Блондинка прицокнула. Она откинула волосы за спину и дернула плечом.
— Нельзя превратиться в того, кем ты уже был, Франк. А знаешь что? — любовница заорала и развернулась в сторону своей припаркованной камаро. — Пошел ты к черту! Все и не звони мне больше! Ничего общего с тобой иметь не хочу. Заедь сегодня, забери свои шмотки из моей квартиры и вали! Чтобы я больше не видела тебя в моем баре!
— Пока, Сити, — спокойно бросил я в ее спину. — В следующий раз звони, прежде чем приехать.
Округлая задница яростно вертелась из стороны в сторону. Девушка подняла над головой средний палец и запрыгнула в машину. Все так же замерев, я проследил, как она стартанула и пронеслась мимо деревьев в сторону выезда.
Все, что я узнал о Филисити Бернайс за эти два года, так то, что мы не расстались. Она устраивала такие концерты каждый месяц – и они не совпадали с циклом ее месячных. Сити была абсолютно дикой американкой, но ее темперамент особенно мне нравился в постели. Вряд ли кто-то еще настолько удовлетворит мои желания.

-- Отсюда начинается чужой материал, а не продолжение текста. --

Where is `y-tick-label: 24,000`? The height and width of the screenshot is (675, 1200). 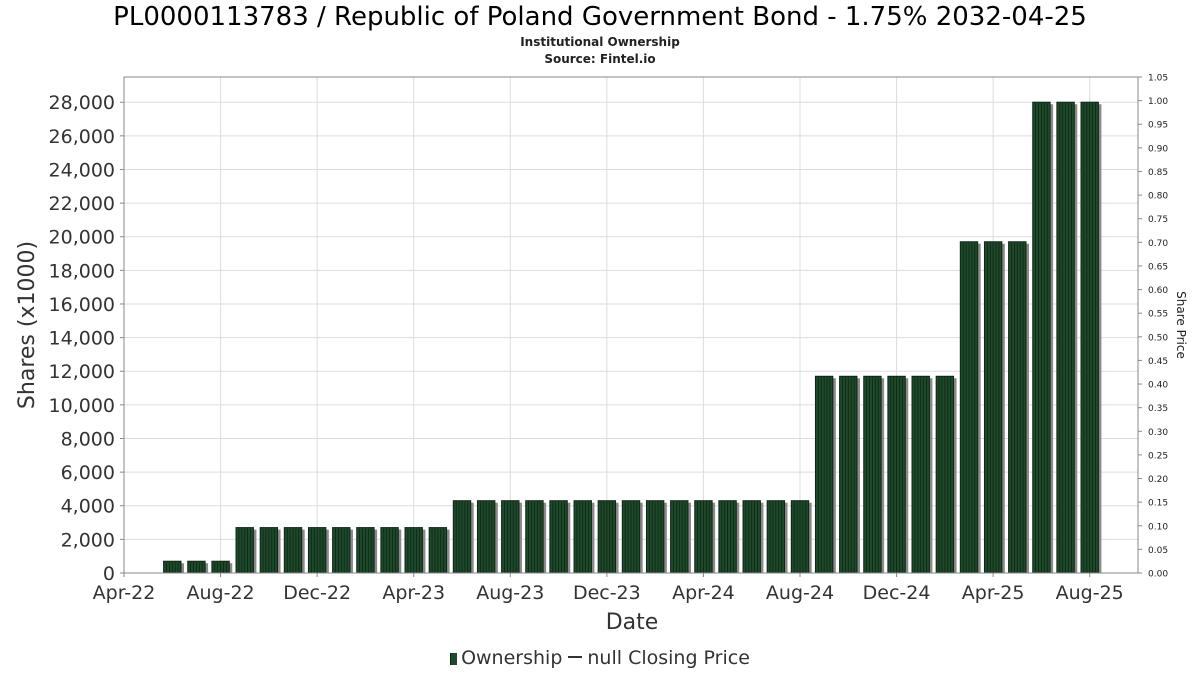
y-tick-label: 24,000 is located at coordinates (82, 170).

Если бы не физиологические потребности, я бы просто заперся в своем доме и стал отшельником. Охота, ловля рыбы и все такое. Не люди отвергали меня, а я их. Просто мне нравилась тишина, а в городе я задыхался, как в тот раз...
Легкие сжались.
Сглотнув, я вернулся в дом, загрузил посудомоечную машину и поднялся к себе в спальню. По пути закрыв двери на патио, я задвинул штору, возвращая вещам первоначальное положение. Остановившись у шкафа, я распахну его. На вешалках в ряд висели фланелевые рубашки и джинсы.
Как должен выглядеть водитель?
Костюм, галстук и лоферы?
Прекрасно. Замечательно.
Твою мать!
Я бросил на матрас костюм – единственный, который нашелся. Кажется, я надевал на годовщину родителей, а это было пару лет назад? Я страдальчески закатил глаза, смотря на часы. Было без двадцати минут восемь.
Просто мило улыбаться и молча вести машину, слушая миссис Стэн. Что может пойти не так?
Дерьмо, обычно после этой фразы все и катится к чертям.